With the introduction and implementation of a growing number of IT-based transparency enhancement platforms and tools in Nigeria, the country is gradually catching up with the world on e-governance thanks to which governance and organized private sector business are increasingly becoming transparent.
Though still below standard in terms of efficiency and coverage, things like personal biometric identification system, e-platforms for Treasury Single Account (TSA) and Integrated Payroll and Personnel Information System (IPPIS) management among other platforms and tools have the potential, if sustained, to practically eliminate systematic corruption in governance and public service delivery sectors in the country.
After all, just recently, Open Treasury Portal (OPT); another equally vital e-platform was launched where all federal government ministries, departments and agencies (MDAs) are expected to, on a daily basis, publish their respective reports on any payment of more than N5m; and to also publish their respective "monthly budget performance; quarterly financial statements; and annual financial statements prepared in compliance with International Public Sector Accounting Standards (IPSAS)".
Also, though the impacts of these measures are still barely noticeable against the backdrop of effectively institutionalized systematic stealing of public funds and deep-rooted culture of corruption in the country, yet some measure of transparency has indeed been achieved in many aspects of governance and public service delivery, which is gradually but consistently reducing corrupt practices in government and organized private sector activities.
Besides, the amount of public funds stolen in corrupt practices is equally gradually but consistently going down, as it's now becoming increasingly harder for corrupt government officials and organized private executives to perpetuate systematic stealing and cover it up with the kind of ease obtained in past.
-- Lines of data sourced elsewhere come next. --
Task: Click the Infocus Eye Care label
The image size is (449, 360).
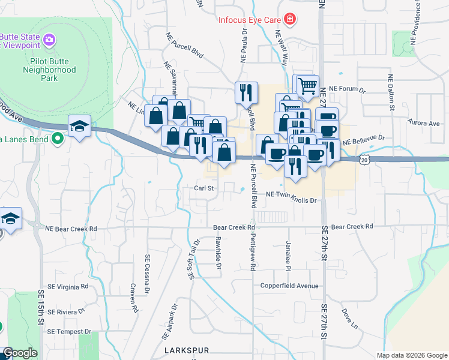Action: (249, 19)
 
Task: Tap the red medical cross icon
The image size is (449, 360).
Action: (290, 19)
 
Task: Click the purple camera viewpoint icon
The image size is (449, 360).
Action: (49, 40)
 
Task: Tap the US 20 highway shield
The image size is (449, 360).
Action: (364, 158)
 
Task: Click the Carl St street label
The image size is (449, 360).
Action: (204, 188)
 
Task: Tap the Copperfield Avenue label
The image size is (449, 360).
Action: (289, 286)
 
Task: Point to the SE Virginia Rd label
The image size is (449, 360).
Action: (68, 287)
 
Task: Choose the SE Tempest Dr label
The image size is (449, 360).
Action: (70, 331)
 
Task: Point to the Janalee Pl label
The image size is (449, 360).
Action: (288, 255)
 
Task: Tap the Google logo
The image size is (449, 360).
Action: (20, 353)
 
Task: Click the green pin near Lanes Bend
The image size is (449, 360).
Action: (58, 139)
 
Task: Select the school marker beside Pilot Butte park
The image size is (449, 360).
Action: (79, 127)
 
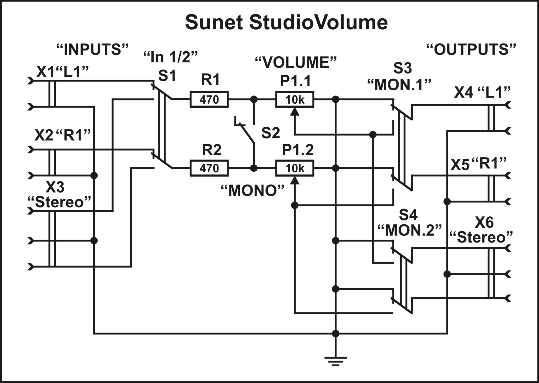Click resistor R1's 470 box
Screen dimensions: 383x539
pyautogui.click(x=209, y=100)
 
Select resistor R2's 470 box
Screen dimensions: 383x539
pyautogui.click(x=209, y=168)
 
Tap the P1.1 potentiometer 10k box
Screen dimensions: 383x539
pyautogui.click(x=295, y=100)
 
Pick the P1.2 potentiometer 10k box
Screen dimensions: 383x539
pyautogui.click(x=295, y=168)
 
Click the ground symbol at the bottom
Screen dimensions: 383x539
pyautogui.click(x=336, y=361)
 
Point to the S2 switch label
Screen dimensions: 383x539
pyautogui.click(x=270, y=133)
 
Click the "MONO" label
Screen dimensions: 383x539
pyautogui.click(x=252, y=191)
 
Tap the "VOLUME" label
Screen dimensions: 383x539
pyautogui.click(x=296, y=62)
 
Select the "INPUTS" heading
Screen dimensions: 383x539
pyautogui.click(x=93, y=50)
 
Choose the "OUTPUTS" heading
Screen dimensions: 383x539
pyautogui.click(x=471, y=49)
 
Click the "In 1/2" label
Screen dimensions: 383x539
pyautogui.click(x=170, y=57)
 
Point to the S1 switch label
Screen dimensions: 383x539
pyautogui.click(x=167, y=76)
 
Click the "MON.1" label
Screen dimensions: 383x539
pyautogui.click(x=399, y=84)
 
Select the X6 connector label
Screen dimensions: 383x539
pyautogui.click(x=484, y=222)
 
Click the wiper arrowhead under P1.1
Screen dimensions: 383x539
pyautogui.click(x=295, y=111)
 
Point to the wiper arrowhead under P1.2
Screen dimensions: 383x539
pyautogui.click(x=295, y=180)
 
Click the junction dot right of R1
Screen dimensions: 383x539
pyautogui.click(x=253, y=100)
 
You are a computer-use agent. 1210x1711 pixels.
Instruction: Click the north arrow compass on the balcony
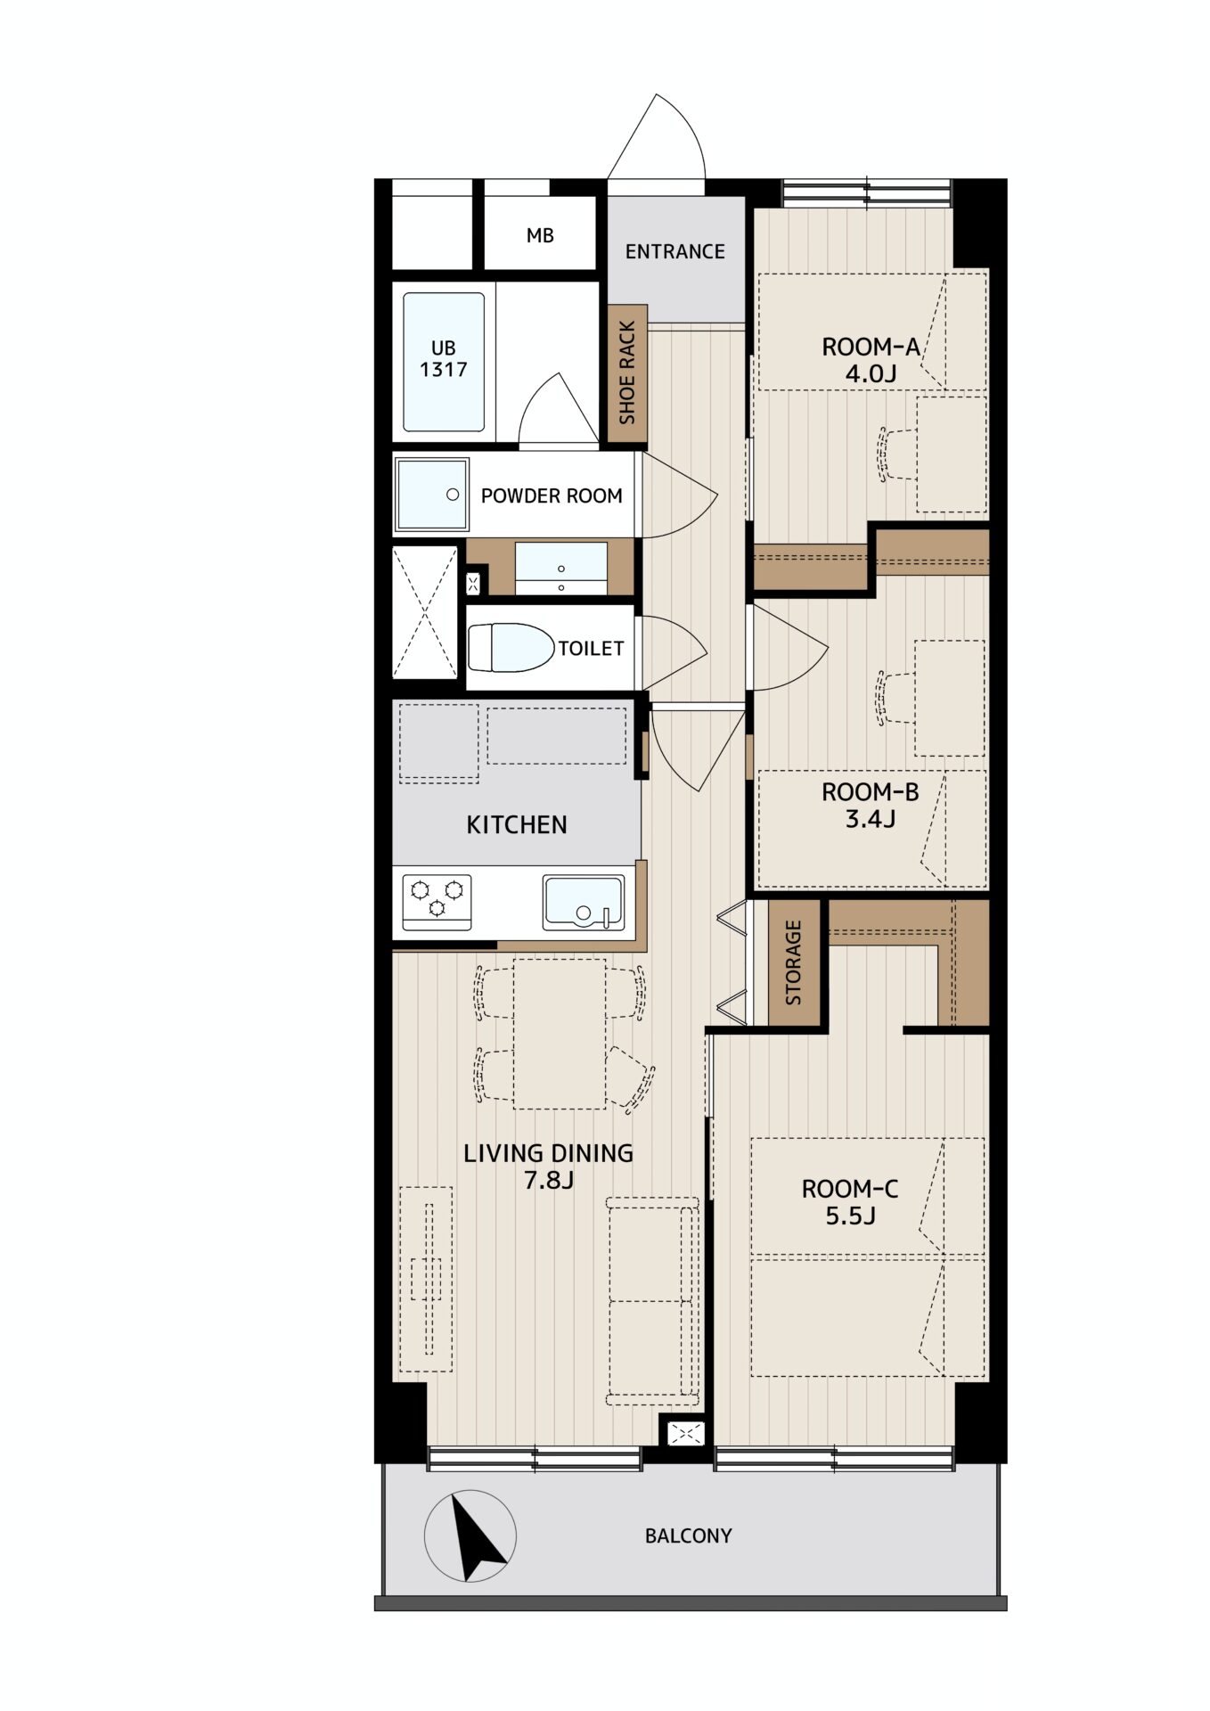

It now takes increasingly painstaking scheming and with the connivance of unscrupulous IT operators, consultants and bank executives to sabotage, manipulate or bypass such IT-based transparency enhancement measures.
As this development gradually takes root in the country's bureaucratic and political establishments, an increasing number of corruption perpetrators across federal government ministries, departments, agencies and other establishments are losing out in the hitherto literally free-for-all plunder of public resources. Likewise, the amounts of resources lost continue to decrease, which explains the continued decrease in the flow of corruption proceeds around.
The current phenomenon of rich individuals mysteriously going broke in the country over the past few years isn't always due to economic difficulties in the country, after all. Though many legitimately rich people have indeed been adversely affected by the worsening economic deterioration in the country, however, many others, being civil servants or political office holders all their lives who therefore never had justifiable means to be that rich in the first place, have actually gone broke as the flow of corruption proceeds in the country shrinks.
Equally, many rich-gone-broke businessmen over the past few years actually owed their fortunes to corruption proceeds. Many of them have actually been business fronts for corrupt government officials and political officeholders. Many others also have been either unscrupulous government contractors, corruption proceeds-laundering agents, rent-seeking businessmen enjoying unearned government-provided concessions, or smugglers who have always connived with corrupt Customs officials to perpetuate their smuggling activities.
Of course, those and other individuals and bodies affected by the introduction of IT-based transparency enhancement measures would never relent on their efforts to, by hook or by crook, have their way anyway, which explains the persistence of treasury leakages albeit at a declining rate; after all, no amount of corruption preventive measures no matter how sophisticated; or even punitive measures no matter how severe can completely prevent or eliminate corruption.
What is, however, particularly surprising is the institutional resistance against some of such measures that university administrators and academics, in particular, have shown. They resisted the inclusion of university finances in the Treasury Single Account (TSA); and are now vehemently resisting enrollment on the Integrated Payroll and Personnel Information System (IPPIS).
Though, as the Academic Staff Union of Universities (ASUU) argues, its members may indeed have legitimate concerns about the measures, I believe whatever their concerns and peculiarities are can be addressed without necessarily bastardizing the measures.
However, it's quite obvious from the Union's arguments and demands that it's actually resisting enrollment in the system itself, which raises doubts over its credibility and lends credence to the widespread allegations of corruption in the universities that the Union is allegedly trying to not only cover up but carry on perpetuating as well.
Besides, the allegations got even more credible with the commencement of IPPIS enrollment exercises in academic institutions when reports began to emerge suggesting hurried recruitments in some institutions in desperate bids to cover up the army of ghost workers they keep and justify the public resources they regularly steal in the name of paying their salaries and other entitlements.
Now, as technology continues to produce more and more IT-based transparency enhancement tools, they would always be resisted by those with threatened illegitimate interests. Yet, down the line, they would certainly lose out to the superior capabilities of technology for transparency to prevail.